# Extracted records start

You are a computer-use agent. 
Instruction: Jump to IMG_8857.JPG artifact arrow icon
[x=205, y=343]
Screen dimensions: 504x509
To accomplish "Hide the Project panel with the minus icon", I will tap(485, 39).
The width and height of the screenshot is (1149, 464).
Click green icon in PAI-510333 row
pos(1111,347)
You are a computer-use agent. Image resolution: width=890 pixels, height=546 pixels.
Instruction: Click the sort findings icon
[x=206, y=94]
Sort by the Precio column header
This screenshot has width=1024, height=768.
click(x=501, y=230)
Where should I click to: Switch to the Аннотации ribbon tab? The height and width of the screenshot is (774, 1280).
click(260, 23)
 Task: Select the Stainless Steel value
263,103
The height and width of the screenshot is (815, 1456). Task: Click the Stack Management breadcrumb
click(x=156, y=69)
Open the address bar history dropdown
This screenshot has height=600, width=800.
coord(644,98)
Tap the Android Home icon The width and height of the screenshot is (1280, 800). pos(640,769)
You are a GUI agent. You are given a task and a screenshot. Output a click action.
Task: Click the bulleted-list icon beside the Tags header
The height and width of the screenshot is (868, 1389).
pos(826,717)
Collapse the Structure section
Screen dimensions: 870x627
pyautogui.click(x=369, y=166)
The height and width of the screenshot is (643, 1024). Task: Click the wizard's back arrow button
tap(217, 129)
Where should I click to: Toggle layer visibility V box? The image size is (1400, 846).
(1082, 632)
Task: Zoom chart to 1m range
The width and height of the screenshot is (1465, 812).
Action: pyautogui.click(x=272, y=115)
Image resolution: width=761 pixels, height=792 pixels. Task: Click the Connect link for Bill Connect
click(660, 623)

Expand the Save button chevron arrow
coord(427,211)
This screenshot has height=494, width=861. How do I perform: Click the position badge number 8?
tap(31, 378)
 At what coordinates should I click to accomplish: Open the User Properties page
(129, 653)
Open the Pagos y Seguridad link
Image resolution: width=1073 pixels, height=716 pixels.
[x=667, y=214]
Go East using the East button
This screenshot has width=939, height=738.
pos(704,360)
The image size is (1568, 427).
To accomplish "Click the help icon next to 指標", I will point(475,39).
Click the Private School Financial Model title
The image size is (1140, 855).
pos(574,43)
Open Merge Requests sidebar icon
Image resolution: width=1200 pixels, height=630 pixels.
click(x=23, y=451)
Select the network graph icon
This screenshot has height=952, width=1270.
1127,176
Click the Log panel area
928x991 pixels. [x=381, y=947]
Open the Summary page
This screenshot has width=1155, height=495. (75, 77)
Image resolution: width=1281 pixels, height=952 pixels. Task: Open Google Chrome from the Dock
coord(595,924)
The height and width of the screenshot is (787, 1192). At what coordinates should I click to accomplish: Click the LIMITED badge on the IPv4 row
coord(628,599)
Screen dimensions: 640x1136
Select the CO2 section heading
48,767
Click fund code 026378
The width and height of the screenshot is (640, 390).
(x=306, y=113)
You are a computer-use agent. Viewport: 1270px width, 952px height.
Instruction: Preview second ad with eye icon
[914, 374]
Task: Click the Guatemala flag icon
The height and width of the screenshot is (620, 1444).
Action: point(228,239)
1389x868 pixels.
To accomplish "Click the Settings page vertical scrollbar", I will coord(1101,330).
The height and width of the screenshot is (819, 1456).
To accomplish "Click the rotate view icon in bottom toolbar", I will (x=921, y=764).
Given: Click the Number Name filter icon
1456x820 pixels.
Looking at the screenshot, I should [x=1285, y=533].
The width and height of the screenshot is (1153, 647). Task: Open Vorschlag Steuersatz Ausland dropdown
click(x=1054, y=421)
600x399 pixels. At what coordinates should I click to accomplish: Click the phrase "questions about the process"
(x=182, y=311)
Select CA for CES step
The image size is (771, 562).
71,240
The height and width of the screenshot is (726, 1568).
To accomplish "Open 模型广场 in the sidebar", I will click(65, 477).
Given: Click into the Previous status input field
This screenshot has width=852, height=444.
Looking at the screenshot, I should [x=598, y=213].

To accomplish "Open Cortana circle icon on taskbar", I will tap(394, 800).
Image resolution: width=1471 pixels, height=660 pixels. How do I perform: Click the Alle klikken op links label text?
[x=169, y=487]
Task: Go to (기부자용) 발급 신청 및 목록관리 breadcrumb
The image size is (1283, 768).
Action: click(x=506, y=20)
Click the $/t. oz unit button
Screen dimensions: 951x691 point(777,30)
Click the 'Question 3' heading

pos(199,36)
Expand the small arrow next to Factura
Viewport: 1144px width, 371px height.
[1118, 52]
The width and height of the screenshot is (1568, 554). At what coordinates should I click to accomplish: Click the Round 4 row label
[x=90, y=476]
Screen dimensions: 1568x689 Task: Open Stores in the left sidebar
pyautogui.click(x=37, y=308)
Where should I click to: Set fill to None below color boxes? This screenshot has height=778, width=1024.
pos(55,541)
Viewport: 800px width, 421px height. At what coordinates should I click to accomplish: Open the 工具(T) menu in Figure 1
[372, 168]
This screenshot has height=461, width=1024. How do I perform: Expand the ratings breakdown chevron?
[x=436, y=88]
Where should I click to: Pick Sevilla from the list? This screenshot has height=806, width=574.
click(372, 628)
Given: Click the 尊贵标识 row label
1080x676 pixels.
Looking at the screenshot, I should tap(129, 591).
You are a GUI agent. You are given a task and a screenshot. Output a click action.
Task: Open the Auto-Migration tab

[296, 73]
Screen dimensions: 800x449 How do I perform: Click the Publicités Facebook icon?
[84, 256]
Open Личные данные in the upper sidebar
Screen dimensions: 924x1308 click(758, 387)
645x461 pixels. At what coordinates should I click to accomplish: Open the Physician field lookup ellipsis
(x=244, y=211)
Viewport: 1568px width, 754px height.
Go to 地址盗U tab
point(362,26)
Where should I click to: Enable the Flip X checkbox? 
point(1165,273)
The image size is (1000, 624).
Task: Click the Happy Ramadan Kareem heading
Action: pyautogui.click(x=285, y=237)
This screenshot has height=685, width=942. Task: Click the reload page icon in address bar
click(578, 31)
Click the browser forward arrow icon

# Extracted records end

The task
Can you copy out all of the records above, word for word and line for line, without changing anything?

Result of this task
You are a computer-use agent. 
Instruction: Jump to IMG_8857.JPG artifact arrow icon
[x=205, y=343]
Screen dimensions: 504x509
To accomplish "Hide the Project panel with the minus icon", I will tap(485, 39).
The width and height of the screenshot is (1149, 464).
Click green icon in PAI-510333 row
pos(1111,347)
You are a computer-use agent. Image resolution: width=890 pixels, height=546 pixels.
Instruction: Click the sort findings icon
[x=206, y=94]
Sort by the Precio column header
This screenshot has width=1024, height=768.
click(x=501, y=230)
Where should I click to: Switch to the Аннотации ribbon tab? The height and width of the screenshot is (774, 1280).
click(260, 23)
 Task: Select the Stainless Steel value
263,103
The height and width of the screenshot is (815, 1456). Task: Click the Stack Management breadcrumb
click(x=156, y=69)
Open the address bar history dropdown
This screenshot has height=600, width=800.
coord(644,98)
Tap the Android Home icon The width and height of the screenshot is (1280, 800). pos(640,769)
You are a GUI agent. You are given a task and a screenshot. Output a click action.
Task: Click the bulleted-list icon beside the Tags header
The height and width of the screenshot is (868, 1389).
pos(826,717)
Collapse the Structure section
Screen dimensions: 870x627
pyautogui.click(x=369, y=166)
The height and width of the screenshot is (643, 1024). Task: Click the wizard's back arrow button
tap(217, 129)
Where should I click to: Toggle layer visibility V box? The image size is (1400, 846).
(1082, 632)
Task: Zoom chart to 1m range
The width and height of the screenshot is (1465, 812).
Action: pyautogui.click(x=272, y=115)
Image resolution: width=761 pixels, height=792 pixels. Task: Click the Connect link for Bill Connect
click(660, 623)

Expand the Save button chevron arrow
coord(427,211)
This screenshot has height=494, width=861. How do I perform: Click the position badge number 8?
tap(31, 378)
 At what coordinates should I click to accomplish: Open the User Properties page
(129, 653)
Open the Pagos y Seguridad link
Image resolution: width=1073 pixels, height=716 pixels.
[x=667, y=214]
Go East using the East button
This screenshot has width=939, height=738.
pos(704,360)
The image size is (1568, 427).
To accomplish "Click the help icon next to 指標", I will point(475,39).
Click the Private School Financial Model title
The image size is (1140, 855).
pos(574,43)
Open Merge Requests sidebar icon
Image resolution: width=1200 pixels, height=630 pixels.
click(x=23, y=451)
Select the network graph icon
This screenshot has height=952, width=1270.
1127,176
Click the Log panel area
928x991 pixels. [x=381, y=947]
Open the Summary page
This screenshot has width=1155, height=495. (75, 77)
Image resolution: width=1281 pixels, height=952 pixels. Task: Open Google Chrome from the Dock
coord(595,924)
The height and width of the screenshot is (787, 1192). At what coordinates should I click to accomplish: Click the LIMITED badge on the IPv4 row
coord(628,599)
Screen dimensions: 640x1136
Select the CO2 section heading
48,767
Click fund code 026378
The width and height of the screenshot is (640, 390).
(x=306, y=113)
You are a computer-use agent. Viewport: 1270px width, 952px height.
Instruction: Preview second ad with eye icon
[914, 374]
Task: Click the Guatemala flag icon
The height and width of the screenshot is (620, 1444).
Action: point(228,239)
1389x868 pixels.
To accomplish "Click the Settings page vertical scrollbar", I will coord(1101,330).
The height and width of the screenshot is (819, 1456).
To accomplish "Click the rotate view icon in bottom toolbar", I will (x=921, y=764).
Given: Click the Number Name filter icon
1456x820 pixels.
Looking at the screenshot, I should [x=1285, y=533].
The width and height of the screenshot is (1153, 647). Task: Open Vorschlag Steuersatz Ausland dropdown
click(x=1054, y=421)
600x399 pixels. At what coordinates should I click to accomplish: Click the phrase "questions about the process"
(x=182, y=311)
Select CA for CES step
The image size is (771, 562).
71,240
The height and width of the screenshot is (726, 1568).
To accomplish "Open 模型广场 in the sidebar", I will click(65, 477).
Given: Click into the Previous status input field
This screenshot has width=852, height=444.
Looking at the screenshot, I should [x=598, y=213].

To accomplish "Open Cortana circle icon on taskbar", I will tap(394, 800).
Image resolution: width=1471 pixels, height=660 pixels. How do I perform: Click the Alle klikken op links label text?
[x=169, y=487]
Task: Go to (기부자용) 발급 신청 및 목록관리 breadcrumb
The image size is (1283, 768).
Action: click(x=506, y=20)
Click the $/t. oz unit button
Screen dimensions: 951x691 point(777,30)
Click the 'Question 3' heading

pos(199,36)
Expand the small arrow next to Factura
Viewport: 1144px width, 371px height.
[1118, 52]
The width and height of the screenshot is (1568, 554). At what coordinates should I click to accomplish: Click the Round 4 row label
[x=90, y=476]
Screen dimensions: 1568x689 Task: Open Stores in the left sidebar
pyautogui.click(x=37, y=308)
Where should I click to: Set fill to None below color boxes? This screenshot has height=778, width=1024.
pos(55,541)
Viewport: 800px width, 421px height. At what coordinates should I click to accomplish: Open the 工具(T) menu in Figure 1
[372, 168]
This screenshot has height=461, width=1024. How do I perform: Expand the ratings breakdown chevron?
[x=436, y=88]
Where should I click to: Pick Sevilla from the list? This screenshot has height=806, width=574.
click(372, 628)
Given: Click the 尊贵标识 row label
1080x676 pixels.
Looking at the screenshot, I should tap(129, 591).
You are a GUI agent. You are given a task and a screenshot. Output a click action.
Task: Open the Auto-Migration tab

[296, 73]
Screen dimensions: 800x449 How do I perform: Click the Publicités Facebook icon?
[84, 256]
Open Личные данные in the upper sidebar
Screen dimensions: 924x1308 click(758, 387)
645x461 pixels. At what coordinates should I click to accomplish: Open the Physician field lookup ellipsis
(x=244, y=211)
Viewport: 1568px width, 754px height.
Go to 地址盗U tab
point(362,26)
Where should I click to: Enable the Flip X checkbox? 
point(1165,273)
The image size is (1000, 624).
Task: Click the Happy Ramadan Kareem heading
Action: pyautogui.click(x=285, y=237)
This screenshot has height=685, width=942. Task: Click the reload page icon in address bar
click(578, 31)
Click the browser forward arrow icon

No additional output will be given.